Bredli, then Jungles.


----------



## Hickson (Jul 12, 2005)

*RE: whats your favorite*

Molochs



Hix


----------



## indicus (Jul 12, 2005)

*RE: whats your favorite*

Egernia Depressa......it's so damn depressing!!! :| :cry:


----------



## junglemad (Jul 13, 2005)

*RE: whats your favorite*

Jungles followed by diamonds and the large live bearing skinks


----------



## AGAMIDAE (Jul 13, 2005)

*RE: whats your favorite*

mertens water monitors...and everything else comes a very close equal...


----------



## Greebo (Jul 13, 2005)

*RE: whats your favorite*

Plain white


----------



## thals (Jul 13, 2005)

*RE: whats your favorite*

coastals, then womas


----------



## spooky (Jul 13, 2005)

*RE: whats your favorite*

I can never work out which species I like the best!!!


----------



## Gilleni (Jul 13, 2005)

*RE: whats your favorite*

GTP or Frillies or Boyds or Lacies or Olives or.... they are my favorites.


----------



## Guest (Jul 13, 2005)

*RE: whats your favorite*

Arboreal Molochs!!! they are definatley my favourites in the Moloch range.


----------



## Gilleni (Jul 13, 2005)

*RE: whats your favorite*

I dont mind the terrestrial GTP's myself...


----------



## Stevo (Jul 13, 2005)

*RE: whats your favorite*

What about cain toads, they must have citizenship by now???????


----------



## foxysnake (Jul 13, 2005)

*RE: whats your favorite*

In townsville, most popular snakes would deffinitely be childrens & spotties than coastals. Than Atherton jungles, don't get me wrong there is alot of other nice snakes people got here in Tsv but most people think the prices for all your nicer snakes to expensive. Sold a gorgeous jungle here for $350 as heaps of people wanted it but would'nt pay $600.

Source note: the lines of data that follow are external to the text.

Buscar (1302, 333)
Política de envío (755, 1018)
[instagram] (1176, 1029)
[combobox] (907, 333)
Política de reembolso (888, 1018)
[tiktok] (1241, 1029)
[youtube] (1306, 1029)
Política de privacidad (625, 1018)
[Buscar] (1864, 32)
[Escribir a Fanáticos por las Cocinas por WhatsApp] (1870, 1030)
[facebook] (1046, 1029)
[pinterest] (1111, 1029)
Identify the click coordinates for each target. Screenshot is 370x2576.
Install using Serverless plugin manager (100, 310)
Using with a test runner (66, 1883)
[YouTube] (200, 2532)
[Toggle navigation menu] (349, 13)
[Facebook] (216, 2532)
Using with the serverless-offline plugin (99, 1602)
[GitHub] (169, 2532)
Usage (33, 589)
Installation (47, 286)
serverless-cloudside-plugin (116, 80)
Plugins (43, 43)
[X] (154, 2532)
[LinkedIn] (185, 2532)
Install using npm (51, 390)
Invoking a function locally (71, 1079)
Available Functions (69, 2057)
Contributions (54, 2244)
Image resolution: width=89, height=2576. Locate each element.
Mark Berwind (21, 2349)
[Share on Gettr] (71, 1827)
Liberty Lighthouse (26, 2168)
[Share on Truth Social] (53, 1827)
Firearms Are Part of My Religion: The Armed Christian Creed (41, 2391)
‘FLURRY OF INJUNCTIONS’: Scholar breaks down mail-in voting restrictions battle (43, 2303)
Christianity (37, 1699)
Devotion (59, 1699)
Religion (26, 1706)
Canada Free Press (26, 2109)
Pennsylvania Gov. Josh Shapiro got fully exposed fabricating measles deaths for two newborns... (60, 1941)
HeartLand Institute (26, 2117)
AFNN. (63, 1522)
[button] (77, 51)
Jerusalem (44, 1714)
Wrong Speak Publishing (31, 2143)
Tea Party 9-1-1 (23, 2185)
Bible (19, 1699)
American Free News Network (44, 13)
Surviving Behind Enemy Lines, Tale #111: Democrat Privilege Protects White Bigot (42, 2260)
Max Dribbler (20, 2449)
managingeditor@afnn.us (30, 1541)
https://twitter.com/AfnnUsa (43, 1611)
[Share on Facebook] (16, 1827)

I personally like the black-headed pythons, S.A. form womas, Bredli, GTPs and am open to the idea of getting an elapid either stephen's banded or some death adder prob W.A.


----------



## OuZo (Jul 13, 2005)

*RE: whats your favorite*

Hmmmm my answer changes every time I answer this lol. I'd say for today it's maybe Flavs or Womas :lol:


----------



## Possum (Jul 13, 2005)

Any Gecko's and Beardies :lol:


----------



## instar (Jul 13, 2005)

Hmmm? really cant choose, i think all reptiles are quite bizzare creatures and they fascinate me in general. Aesthetically though, diamonds, thornys, oh so many, do they have to be native? my all time fav would have to be giant tortise sp, closely followed by, or tying with chamelians!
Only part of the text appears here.